### [Task description]
Find "Instruction: Open the", then copy its line and every later line of the entries exactly through the end, leaving all pictures out.

### [Data records]
+++++

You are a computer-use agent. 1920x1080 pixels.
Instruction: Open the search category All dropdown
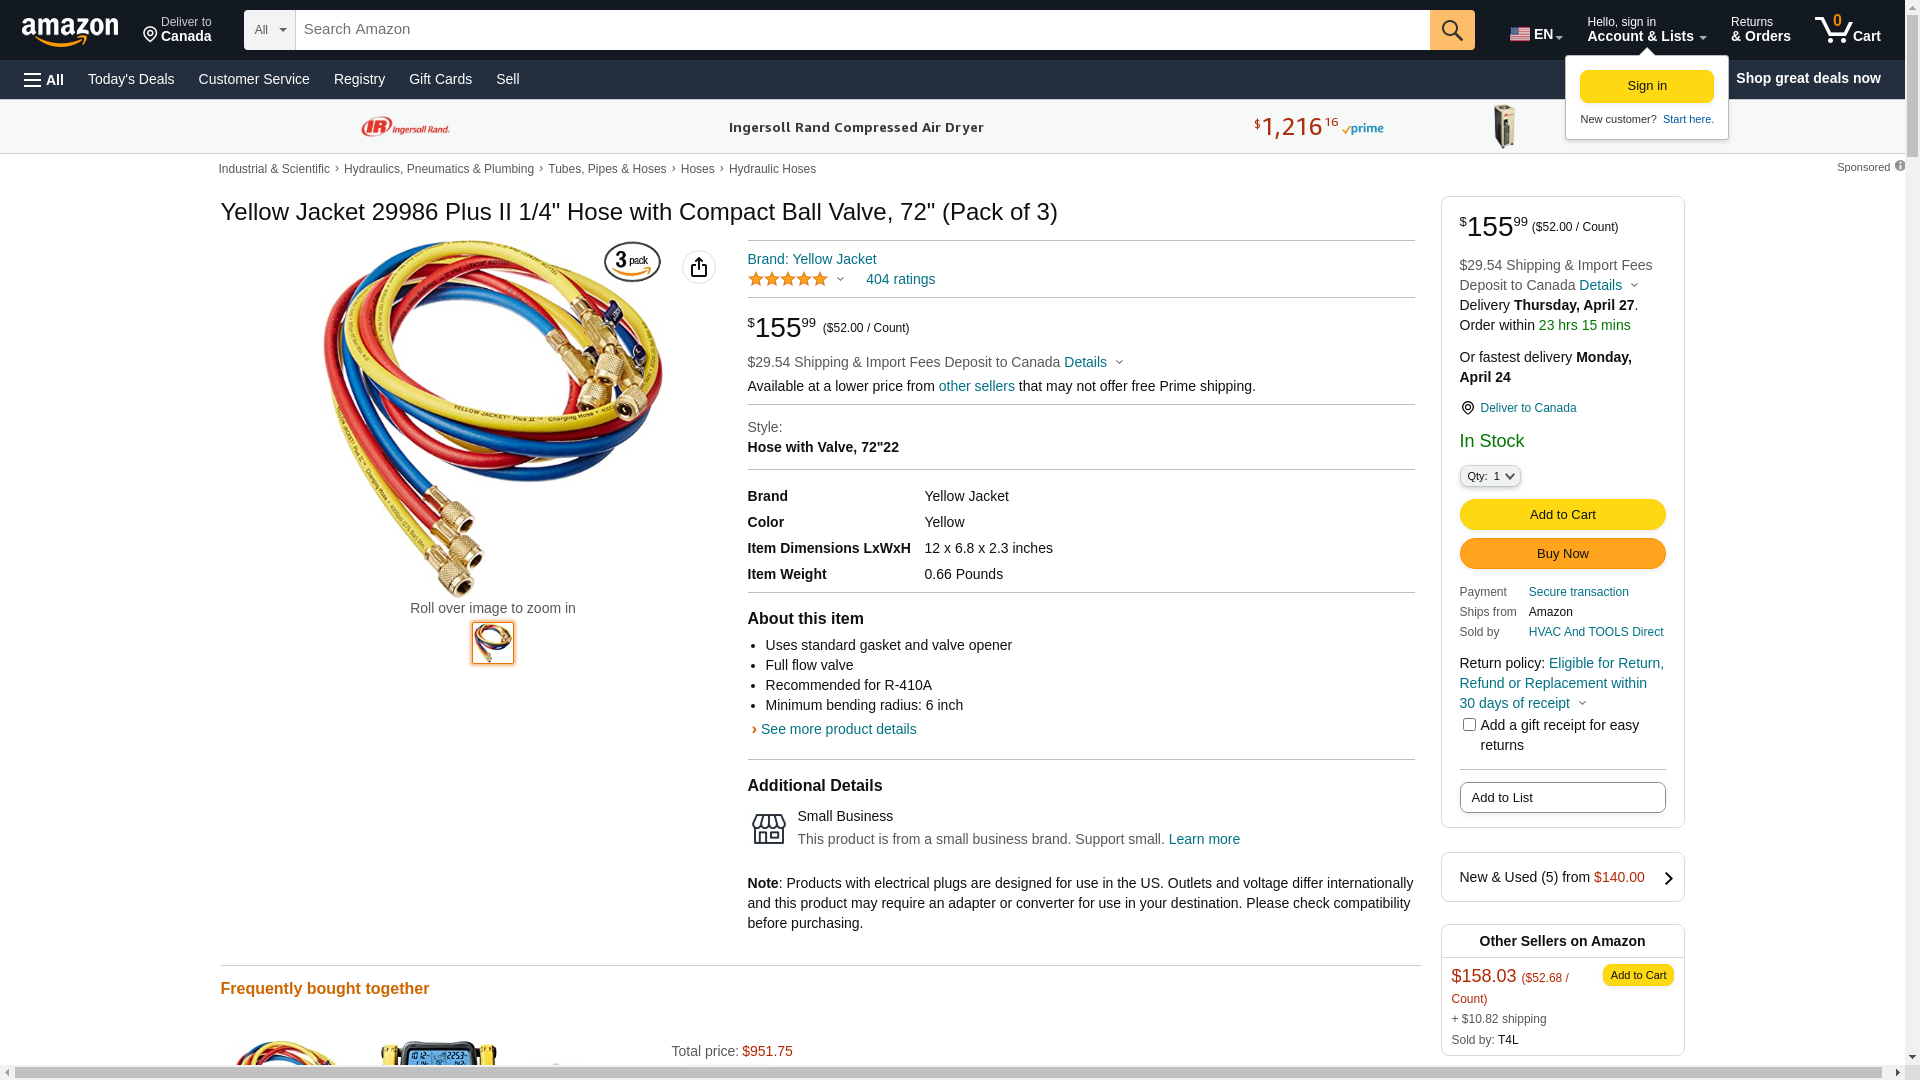(x=270, y=30)
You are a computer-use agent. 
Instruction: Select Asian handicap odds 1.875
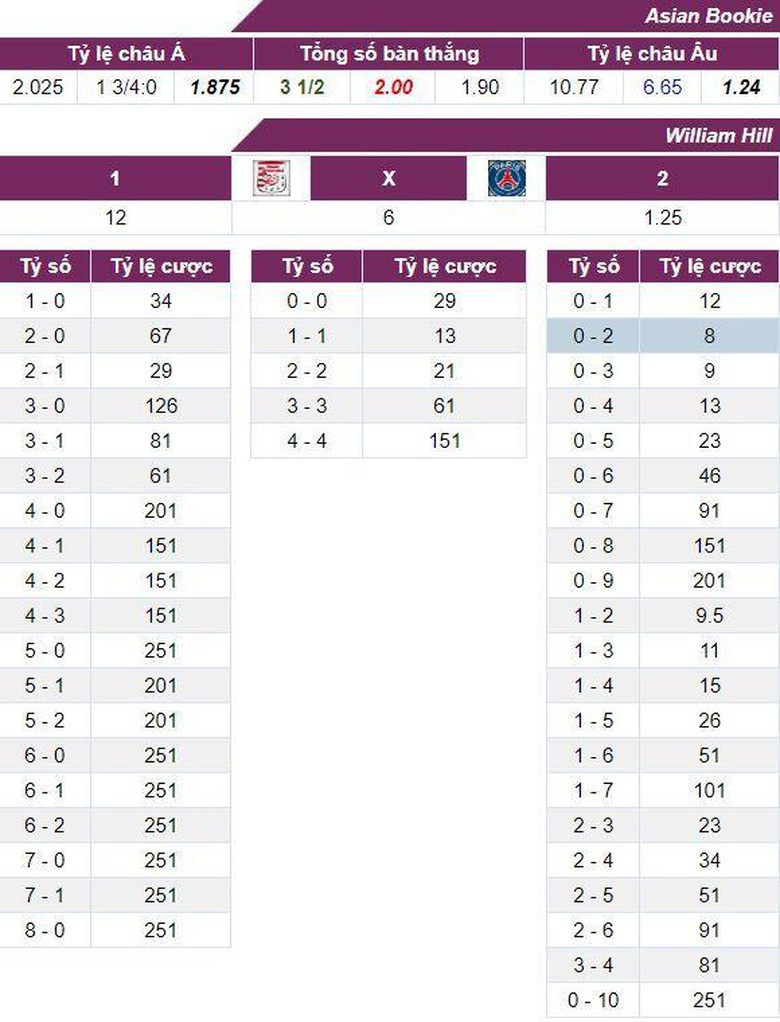pos(215,87)
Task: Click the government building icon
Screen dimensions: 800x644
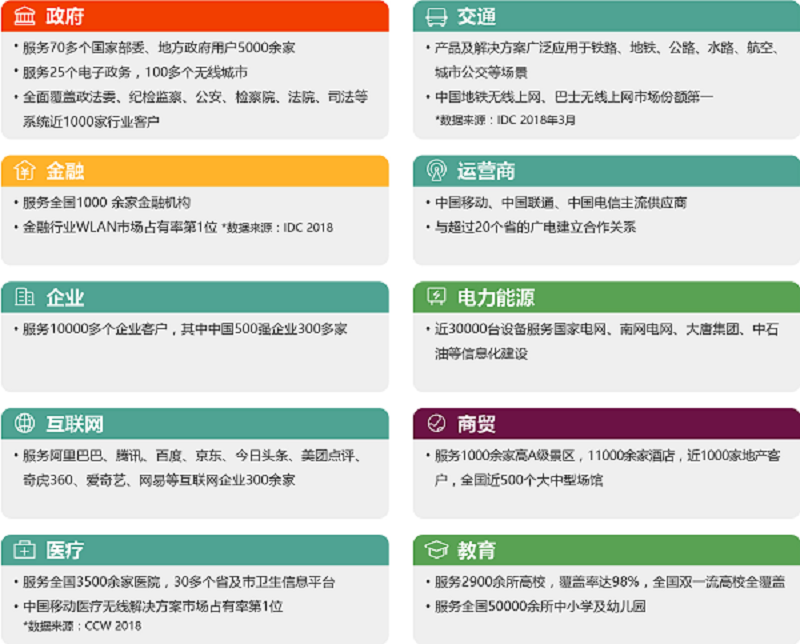Action: (x=25, y=17)
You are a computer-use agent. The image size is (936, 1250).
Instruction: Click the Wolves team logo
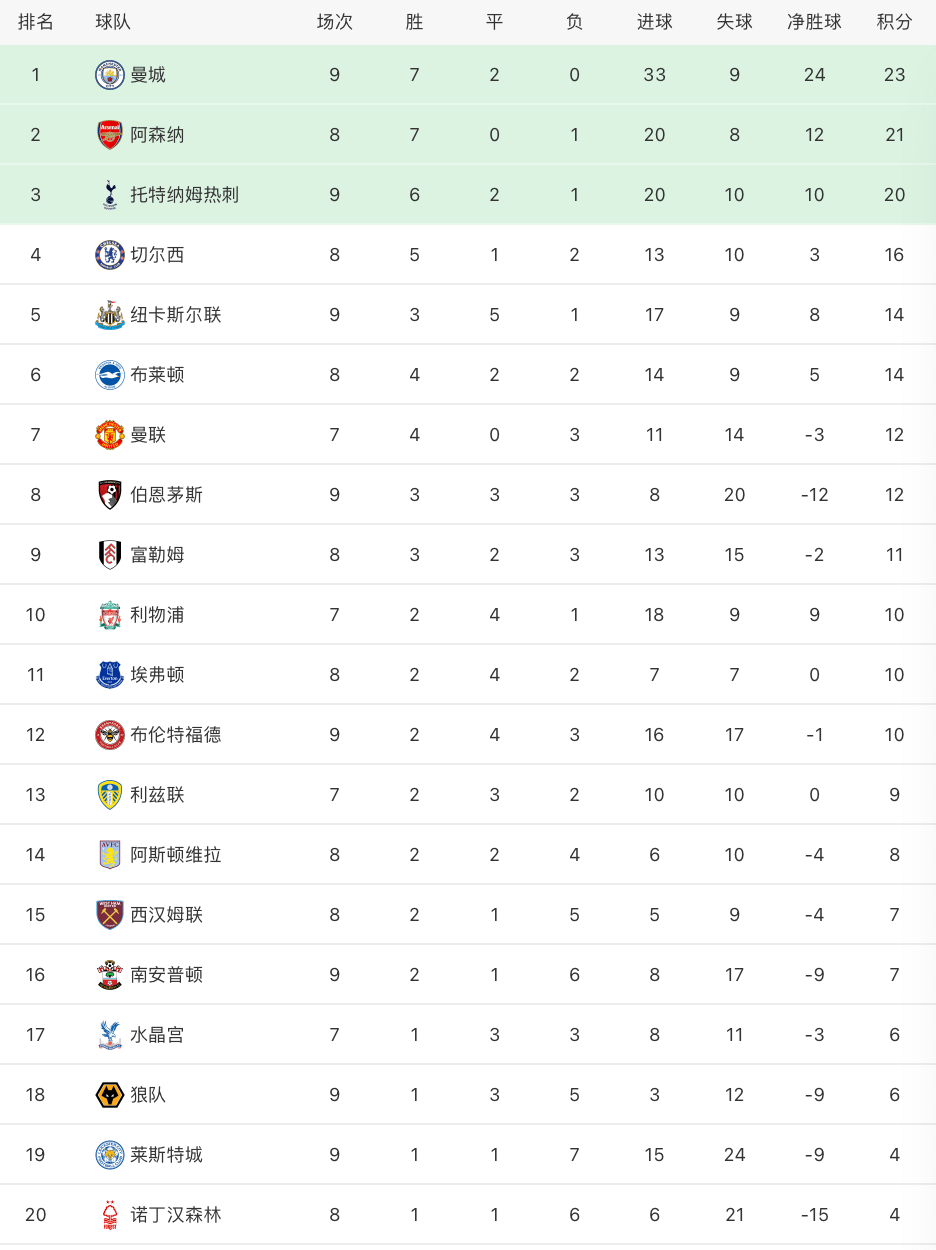[x=109, y=1095]
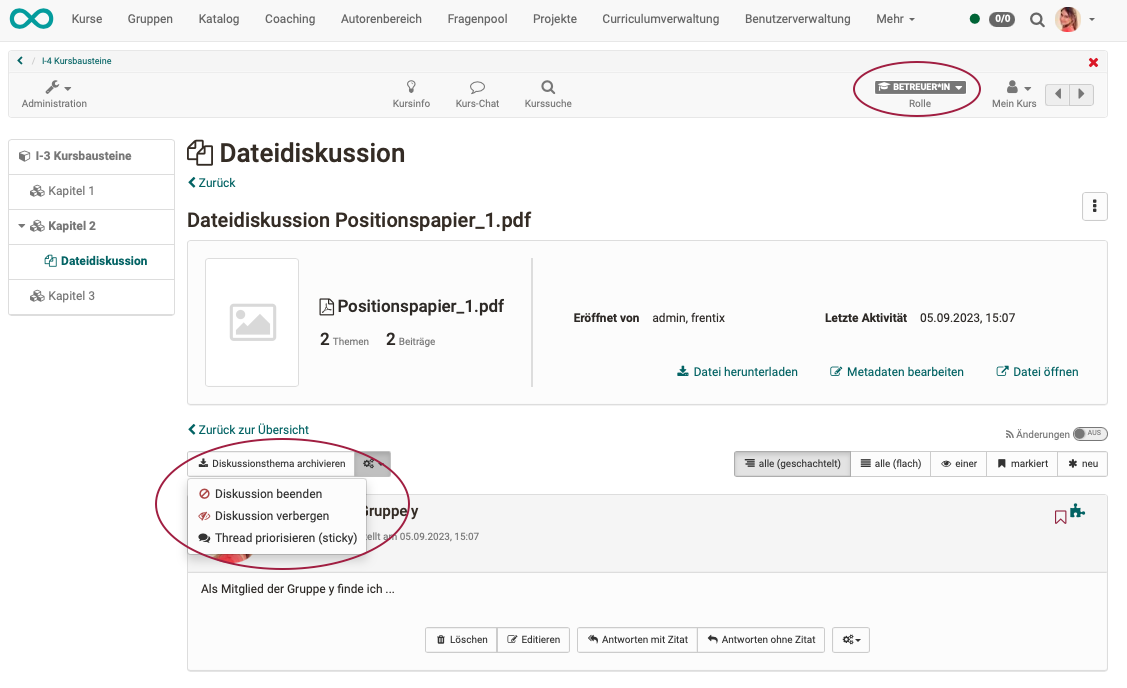Choose 'Thread priorisieren (sticky)' from the menu
This screenshot has height=688, width=1127.
[x=286, y=537]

+++++

### [Result for this task]
Instruction: Open the search category All dropdown
(x=270, y=30)
You are a computer-use agent. 
Instruction: Select Asian handicap odds 1.875
pos(215,87)
Task: Click the government building icon
Screen dimensions: 800x644
Action: (x=25, y=17)
You are a computer-use agent. The image size is (936, 1250).
Instruction: Click the Wolves team logo
[x=109, y=1095]
Choose 'Thread priorisieren (sticky)' from the menu
This screenshot has height=688, width=1127.
[x=286, y=537]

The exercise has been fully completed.